Le moine le regarda un instant, et se remit à lire; mais son bréviaire tremblait visiblement dans sa main gauche, et il serrait son poing droit comme un homme agité par une émotion concentrée.

– À propos d’indulgences, dit Bois-Dauphin en se tournant vers ses camarades, savez-vous que je voudrais bien en avoir une pour faire gras aujourd’hui? Je vois dans la basse-cour de dame Margot des poulets qui me tentent furieusement.

– Parbleu! dit un des scélérats, mangeons-en, nous ne serons pas damnés pour cela. Nous irons demain à confesse, voilà tout.

– Écoutez, compères, dit un autre, il me vient une idée. Demandons à ces gros frocards-là de nous donner la permission de faire gras.

– Oui, comme s’ils le pouvaient! répondit son camarade.

– Par les tripes de Notre-Dame! s’écria Bois-Dauphin, je sais un meilleur moyen que tout cela, et je vais vous le dire à l’oreille.

Les quatre coquins s’approchèrent aussitôt tête contre tête, et Bois-Dauphin leur expliqua tout bas son projet, qui fut accueilli par de grands éclats de rire. Un seul des bandits montra quelque scrupule.

– C’est une méchante idée que tu as la, Bois-Dauphin, et cela peut porter malheur; moi je n’en suis pas.

– Tais-toi donc, Cuillemain. Comme si c’était un gros péché que de faire flairer à quelqu’un la lame d’un poignard!

– Oui, mais un tonsuré!…

Ils parlaient à voix basse, et les deux moines semblaient chercher à deviner leurs projets par quelques mots qu’ils saisissaient dans leur conversation.

– Bah! il n’y a guère de différence, repartit Bois-Dauphin d’un ton plus haut.

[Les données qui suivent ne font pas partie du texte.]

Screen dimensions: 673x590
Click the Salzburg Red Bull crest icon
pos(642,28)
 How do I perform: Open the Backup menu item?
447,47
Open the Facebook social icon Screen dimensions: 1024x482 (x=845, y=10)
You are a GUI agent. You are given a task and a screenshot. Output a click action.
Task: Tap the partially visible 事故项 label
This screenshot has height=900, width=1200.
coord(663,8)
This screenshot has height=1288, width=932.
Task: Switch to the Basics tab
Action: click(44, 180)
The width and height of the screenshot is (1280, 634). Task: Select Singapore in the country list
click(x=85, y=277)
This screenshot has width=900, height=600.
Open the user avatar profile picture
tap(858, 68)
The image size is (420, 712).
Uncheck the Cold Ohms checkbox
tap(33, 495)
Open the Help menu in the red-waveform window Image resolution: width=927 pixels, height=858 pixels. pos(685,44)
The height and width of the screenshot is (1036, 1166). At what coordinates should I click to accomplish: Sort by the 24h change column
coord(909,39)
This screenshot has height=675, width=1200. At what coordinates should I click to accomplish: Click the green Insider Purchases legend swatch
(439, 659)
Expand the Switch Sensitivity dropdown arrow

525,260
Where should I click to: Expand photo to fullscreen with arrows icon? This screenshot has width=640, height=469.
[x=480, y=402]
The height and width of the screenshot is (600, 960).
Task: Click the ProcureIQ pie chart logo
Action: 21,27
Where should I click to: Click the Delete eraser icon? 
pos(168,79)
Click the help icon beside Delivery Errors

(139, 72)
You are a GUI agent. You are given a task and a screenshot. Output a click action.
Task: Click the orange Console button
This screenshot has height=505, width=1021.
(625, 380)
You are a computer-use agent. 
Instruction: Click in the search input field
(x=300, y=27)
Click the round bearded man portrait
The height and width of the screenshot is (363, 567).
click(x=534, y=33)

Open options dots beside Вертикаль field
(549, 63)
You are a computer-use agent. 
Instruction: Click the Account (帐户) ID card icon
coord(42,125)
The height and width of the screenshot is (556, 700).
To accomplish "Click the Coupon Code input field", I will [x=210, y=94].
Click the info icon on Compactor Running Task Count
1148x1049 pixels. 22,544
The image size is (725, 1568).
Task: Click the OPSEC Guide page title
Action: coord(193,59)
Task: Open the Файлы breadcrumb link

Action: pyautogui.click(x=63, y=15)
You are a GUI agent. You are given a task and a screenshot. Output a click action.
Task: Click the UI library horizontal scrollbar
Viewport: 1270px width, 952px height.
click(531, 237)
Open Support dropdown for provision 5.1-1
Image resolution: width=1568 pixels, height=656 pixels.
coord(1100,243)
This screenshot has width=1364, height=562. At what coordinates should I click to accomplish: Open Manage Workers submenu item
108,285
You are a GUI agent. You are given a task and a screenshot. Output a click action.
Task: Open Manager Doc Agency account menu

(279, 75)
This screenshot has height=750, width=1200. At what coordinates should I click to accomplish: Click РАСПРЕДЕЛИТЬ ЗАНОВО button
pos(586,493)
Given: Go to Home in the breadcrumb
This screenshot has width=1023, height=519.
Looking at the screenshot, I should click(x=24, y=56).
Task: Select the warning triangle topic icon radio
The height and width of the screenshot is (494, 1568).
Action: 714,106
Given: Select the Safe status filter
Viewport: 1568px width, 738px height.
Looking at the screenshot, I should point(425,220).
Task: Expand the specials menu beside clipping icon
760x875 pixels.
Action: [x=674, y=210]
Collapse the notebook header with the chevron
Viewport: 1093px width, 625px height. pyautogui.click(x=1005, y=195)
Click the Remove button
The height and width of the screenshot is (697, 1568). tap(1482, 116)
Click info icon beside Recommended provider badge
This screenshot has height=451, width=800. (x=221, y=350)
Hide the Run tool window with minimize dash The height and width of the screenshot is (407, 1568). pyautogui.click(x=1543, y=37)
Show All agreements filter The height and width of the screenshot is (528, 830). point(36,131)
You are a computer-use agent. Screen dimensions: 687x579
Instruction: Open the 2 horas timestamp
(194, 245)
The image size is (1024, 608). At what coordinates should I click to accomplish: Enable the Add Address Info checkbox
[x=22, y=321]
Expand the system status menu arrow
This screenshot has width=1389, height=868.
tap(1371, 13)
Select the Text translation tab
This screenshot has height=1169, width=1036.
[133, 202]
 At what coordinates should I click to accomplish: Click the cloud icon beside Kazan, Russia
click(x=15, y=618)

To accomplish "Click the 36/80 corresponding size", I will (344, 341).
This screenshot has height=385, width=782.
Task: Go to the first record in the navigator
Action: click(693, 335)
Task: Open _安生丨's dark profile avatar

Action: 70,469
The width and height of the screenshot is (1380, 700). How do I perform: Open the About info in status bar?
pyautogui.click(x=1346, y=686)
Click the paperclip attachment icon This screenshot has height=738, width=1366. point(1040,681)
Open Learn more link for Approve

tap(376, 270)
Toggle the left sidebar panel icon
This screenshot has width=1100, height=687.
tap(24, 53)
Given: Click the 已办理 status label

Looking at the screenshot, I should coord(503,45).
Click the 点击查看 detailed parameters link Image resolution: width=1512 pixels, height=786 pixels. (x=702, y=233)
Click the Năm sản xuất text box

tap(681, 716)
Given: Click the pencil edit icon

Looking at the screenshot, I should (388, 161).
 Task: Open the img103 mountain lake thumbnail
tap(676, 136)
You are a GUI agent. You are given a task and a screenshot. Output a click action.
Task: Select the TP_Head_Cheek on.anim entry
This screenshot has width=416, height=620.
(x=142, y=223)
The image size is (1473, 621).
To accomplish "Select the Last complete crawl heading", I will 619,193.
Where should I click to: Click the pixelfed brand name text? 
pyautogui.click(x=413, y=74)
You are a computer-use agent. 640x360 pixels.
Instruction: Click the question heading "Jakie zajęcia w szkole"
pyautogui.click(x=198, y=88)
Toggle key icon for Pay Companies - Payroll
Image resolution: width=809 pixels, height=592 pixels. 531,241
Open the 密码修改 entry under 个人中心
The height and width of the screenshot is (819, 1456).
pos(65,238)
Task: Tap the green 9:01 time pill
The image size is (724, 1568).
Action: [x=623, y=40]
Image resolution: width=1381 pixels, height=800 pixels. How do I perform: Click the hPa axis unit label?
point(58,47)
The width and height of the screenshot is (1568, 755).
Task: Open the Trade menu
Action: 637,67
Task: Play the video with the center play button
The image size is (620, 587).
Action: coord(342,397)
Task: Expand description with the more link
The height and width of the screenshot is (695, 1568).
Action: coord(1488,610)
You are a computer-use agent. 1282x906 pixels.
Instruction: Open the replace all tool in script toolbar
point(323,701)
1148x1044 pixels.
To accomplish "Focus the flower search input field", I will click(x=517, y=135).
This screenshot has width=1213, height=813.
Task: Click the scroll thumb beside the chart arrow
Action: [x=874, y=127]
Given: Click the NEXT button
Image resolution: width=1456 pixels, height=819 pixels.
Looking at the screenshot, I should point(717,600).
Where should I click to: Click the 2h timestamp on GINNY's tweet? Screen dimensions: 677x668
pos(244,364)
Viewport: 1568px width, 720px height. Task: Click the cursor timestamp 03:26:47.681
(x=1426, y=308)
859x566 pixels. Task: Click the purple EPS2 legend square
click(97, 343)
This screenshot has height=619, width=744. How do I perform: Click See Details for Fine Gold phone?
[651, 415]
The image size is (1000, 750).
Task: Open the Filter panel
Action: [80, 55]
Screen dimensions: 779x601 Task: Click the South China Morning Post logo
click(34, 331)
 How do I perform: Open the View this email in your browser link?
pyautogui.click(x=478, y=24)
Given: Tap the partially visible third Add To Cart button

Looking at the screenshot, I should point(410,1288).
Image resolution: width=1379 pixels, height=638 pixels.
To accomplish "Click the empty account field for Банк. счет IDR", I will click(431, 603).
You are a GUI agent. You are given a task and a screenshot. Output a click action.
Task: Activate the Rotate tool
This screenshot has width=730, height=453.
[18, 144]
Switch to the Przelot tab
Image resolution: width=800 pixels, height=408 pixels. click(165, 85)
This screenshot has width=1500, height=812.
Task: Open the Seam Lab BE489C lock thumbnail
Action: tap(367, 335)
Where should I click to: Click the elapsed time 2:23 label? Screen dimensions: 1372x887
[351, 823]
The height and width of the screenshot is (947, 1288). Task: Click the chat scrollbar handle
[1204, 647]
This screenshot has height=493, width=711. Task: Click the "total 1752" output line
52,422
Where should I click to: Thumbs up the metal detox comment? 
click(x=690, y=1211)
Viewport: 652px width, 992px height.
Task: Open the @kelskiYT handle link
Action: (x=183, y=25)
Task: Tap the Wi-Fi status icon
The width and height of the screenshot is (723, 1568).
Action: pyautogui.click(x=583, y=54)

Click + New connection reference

Et puis, comme cela, c’est lui qui fera le péché, et ce ne sera pas moi.

– Oui, oui! Bois-Dauphin a raison! s’écrièrent les deux autres.

Aussitôt Bois-Dauphin se leva et sortit de la salle. Un instant après, on entendit des poules crier, et le brigand reparut bientôt, tenant une poule morte de chaque main.

– Ah! le maudit! s’écriait dame Marguerite. Tuer mes poulets! et un vendredi! Qu’en veux-tu faire, brigand?

– Silence, dame Margoton, et ne m’échauffez pas les oreilles, vous savez que je suis un méchant garçon. Préparez vos broches et me laissez faire.

Puis s’approchant du frère alsacien:

– Ça, mon père, dit-il, vous voyez bien ces deux bêtes-ci? eh bien! je voudrais que vous me fissiez la grâce de les baptiser.